Less than a dozen medical marijuana dispensaries have opened in Massachusetts since the state legalized the drug as medicine in 2012 -- and Hanover’s and Norwell’s approaches to the legalization show the range of municipalities’ responses to the new industry.
Erik Altieri, executive director of the National Organization for the Reform of Marijuana Laws, says that the locations of medical marijuana facilities vary widely in the 28 states where the drug is legal, with places like California and Colorado typically allowing them everywhere from strip malls to downtowns, and more conservative parts of the country relegating the dispensaries to places off the beaten track.
“In Massachusetts, it’s a little early to see a trend because so few have opened, but it seems they run the spectrum,” he said.
For example, the Alternatives Therapies Group dispensary in Salem sits at the edge of the city in a commercial and industrial area, as does the In Good Health dispensary in Brockton. And it takes some navigating to find the Ermont dispensary on Ricciuti Drive in Quincy.
But in Ayer, the Central Ave Compassionate Care dispensary and growing facility is right next to the post office and Ayer Town Hall in the center of town.
In Hanover, officials said they visited numerous medical marijuana facilities and decided to treat them as they would any medical office.
“Our observation was [a medical marijuana dispensary] acts much like a medical office because it is,” said Town Manager Troy B.G. Clarkson. “The thinking was, as a medical use, it should be sited where other medical uses are and other retail uses are.”
Hanover town planner Peter Matchak said other specific considerations, however, were finding a geographic area away from schools and playgrounds -- and places that were visible to the public.
“We felt the more eyes on the facility would be the best way to counter any concerns,” Matchak said. “It’s kind of like [dealing with] a disruptive student. Do you put him in the back of the classroom, or in the front row where you can keep an eye on him?”
As a result, the town created an overlay district for medical marijuana that runs along Route 53 and Route 123, near the busy intersection with Route 3.
Mass Organic Therapy hopes to open a dispensary this summer there, on the ground floor of 2001 Washington St., in space that was last home to a day spa.
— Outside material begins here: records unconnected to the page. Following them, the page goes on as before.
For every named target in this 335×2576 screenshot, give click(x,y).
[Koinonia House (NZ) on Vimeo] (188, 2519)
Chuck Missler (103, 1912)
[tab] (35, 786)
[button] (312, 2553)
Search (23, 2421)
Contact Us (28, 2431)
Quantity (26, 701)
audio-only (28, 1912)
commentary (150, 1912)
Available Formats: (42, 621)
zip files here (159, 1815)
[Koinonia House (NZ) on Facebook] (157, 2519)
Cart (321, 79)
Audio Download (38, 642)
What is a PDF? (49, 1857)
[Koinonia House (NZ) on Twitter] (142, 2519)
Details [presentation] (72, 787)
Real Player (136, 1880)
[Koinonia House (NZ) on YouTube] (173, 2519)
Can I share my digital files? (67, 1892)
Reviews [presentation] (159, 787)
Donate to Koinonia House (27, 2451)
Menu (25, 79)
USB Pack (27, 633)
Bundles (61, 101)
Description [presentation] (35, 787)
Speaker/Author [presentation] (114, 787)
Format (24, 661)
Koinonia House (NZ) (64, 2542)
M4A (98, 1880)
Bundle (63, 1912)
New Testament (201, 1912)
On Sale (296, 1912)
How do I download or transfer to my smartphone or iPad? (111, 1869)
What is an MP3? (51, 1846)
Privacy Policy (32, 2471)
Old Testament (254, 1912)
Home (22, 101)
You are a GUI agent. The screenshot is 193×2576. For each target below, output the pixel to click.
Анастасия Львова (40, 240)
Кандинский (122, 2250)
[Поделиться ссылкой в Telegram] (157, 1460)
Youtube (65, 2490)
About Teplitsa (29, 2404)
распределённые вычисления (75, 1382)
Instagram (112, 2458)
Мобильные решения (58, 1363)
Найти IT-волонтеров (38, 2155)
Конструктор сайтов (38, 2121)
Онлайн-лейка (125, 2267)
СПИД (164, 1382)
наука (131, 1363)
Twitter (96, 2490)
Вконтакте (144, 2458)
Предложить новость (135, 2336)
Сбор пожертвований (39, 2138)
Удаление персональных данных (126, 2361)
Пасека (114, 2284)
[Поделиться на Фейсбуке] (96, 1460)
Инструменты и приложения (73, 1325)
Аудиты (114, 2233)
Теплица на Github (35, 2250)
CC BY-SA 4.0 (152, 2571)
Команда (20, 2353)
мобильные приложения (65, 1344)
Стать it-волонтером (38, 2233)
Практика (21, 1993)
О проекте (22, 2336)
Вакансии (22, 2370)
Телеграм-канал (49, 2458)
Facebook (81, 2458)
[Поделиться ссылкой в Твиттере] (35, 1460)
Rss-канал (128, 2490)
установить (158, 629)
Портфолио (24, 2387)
The landlord, a real estate development company, uses the rest of the distinctive stone-faced, turreted building.
Matchak said the fact that the dispensary will be next door to Friendly’s, a restaurant that caters especially to families with children, isn’t a concern. “There’s a topography change and mature vegetation between them, and [Mass Organic Therapy] has said they will add more vegetation and maybe a fence,” he said.
In contrast, Norwell focused on locating any dispensary in an area “that would have the least disruptive impact on residential neighborhoods and schools -- and wouldn’t be controversial,” said Norwell Town Administrator Peter Morin.
The town created a specific zone within two industrial parks. Within the zone in Accord Business Park, MassMedi-Spa plans to start construction in April on a 40,000-square-foot building that will house both a growing facility and dispensary, according to chief executive Jeffrey Roos.
“We may be a little secluded, in the woods a little bit,” Roos said. “But it’s near South Shore Medical Center and a lot of patients, so we’re happy with that. Once people get there, it’s going to be state of the art, and we are really looking forward to it.”
Morin said that some people in town are less than happy, though, about Mass Organic Therapy opening just over the Norwell line in Hanover, next to the kid-friendly Friendly’s restaurant and ice-cream outlet.
“It is a bit of a concern that it is there, but it’s not within our jurisdiction and nothing we can do about it,” he said.
Both Norwell and Hanover will benefit financially by having medical marijuana facilities within their borders, receiving hundreds of thousands of dollars over the years under contracts with the companies.
And both communities have taken steps to dissuade newly legal recreational marijuana outlets from taking root in their towns -- proposing moratoriums on the uses until state rules are clearer.
Voters in Norwell and Hanover supported the medical marijuana ballot question but opposed the recreational one.
“We draw a very bright line between medical and recreational marijuana,” Clarkson said. “We have been very cautious and rigorous [regarding medical marijuana], and we will be equally vigilant in opposing recreational marijuana.”